His VEBA attack on retirees needs to be defeated and Gettelfinger needs to be removed from office. The damage he has already done to the UAW is irreparable.
By attacking retirees and the historic gains of the UAW Mr. Gettelfinger is using his power and influence to destroy the UAW from the top down. He apparently doesn’t understand how the corporations are using him.
Mr. Gettelfinger spent too many years going to college and simply doesn’t understand the difficulties of being a worker or struggling retiree. Ever since his becoming president workers and retirees have suffered from his misguided horrific concessions.
Never before in the history of the UAW have past top retired UAW officials come out against a residing UAW president. This, however, is precisely what is now happening all around the nation….

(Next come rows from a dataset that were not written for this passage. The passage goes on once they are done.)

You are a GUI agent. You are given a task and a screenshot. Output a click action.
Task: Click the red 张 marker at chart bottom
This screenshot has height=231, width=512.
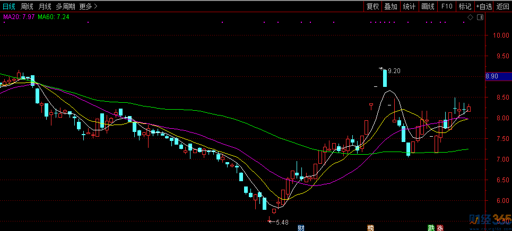coord(440,228)
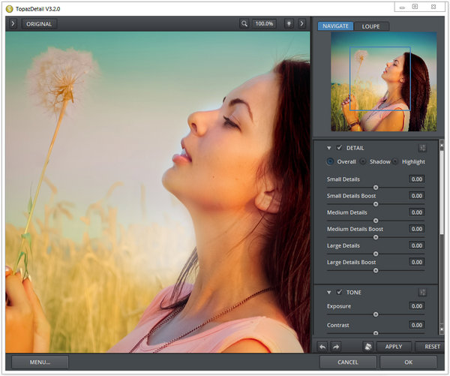Open the MENU... button

[40, 362]
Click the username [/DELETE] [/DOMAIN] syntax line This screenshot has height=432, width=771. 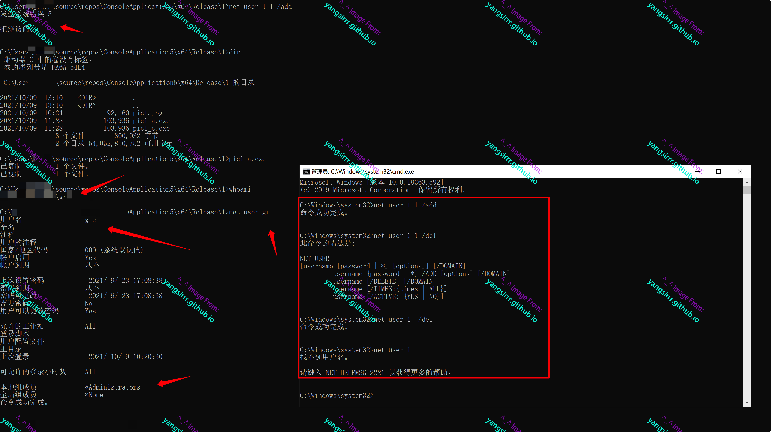tap(384, 281)
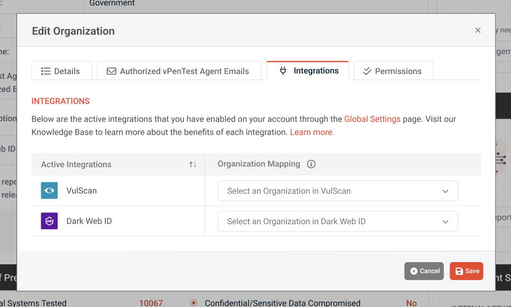The width and height of the screenshot is (511, 307).
Task: Open the Learn more link
Action: pyautogui.click(x=312, y=132)
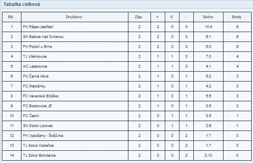Select TJ Sokol Kobeřice entry

[x=38, y=145]
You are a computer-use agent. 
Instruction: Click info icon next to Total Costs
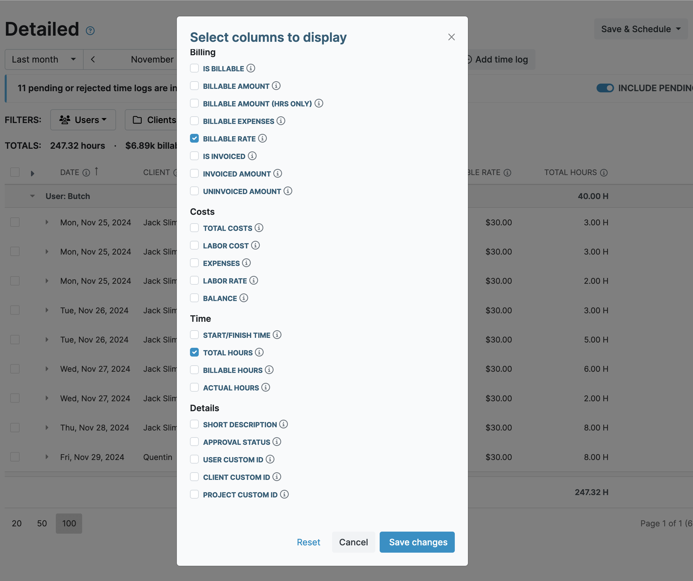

Issued September 26, 2007 by Former UAW International Executive Board Members: Paul Schrade - Warren Davis - Jerry Tucker
We regret the decision by the UAW negotiators to tentatively agree to place the future health care protection of hundreds of thousands of UAW retired members under a union run Voluntary Employee Beneficiary Association, or VEBA. We believe it irresponsible by the parties to this negotiation to shift the burden of risk to the retired workers and their families and release General Motors from its commitment to the full and perpetual coverage of healthcare for the workers who built the wealth of the corporation in the first place.
We have previously noted the lack of any real discussion or debate among the members and secondary leadership of the union prior to the negotiations on the VEBA. Springing a new and potentially hazardous economic concept on an unsuspecting membership, either active or retired, is alien to the democratic principles in our governing constitution.
That a VEBA can be dangerous is well documented. UAW retired members covered by a VEBA at Caterpillar can painfully vouch for that. Their VEBA went bust and they now have thousands of dollars in unanticipated out-of-pocket costs per year for reduced health care protection.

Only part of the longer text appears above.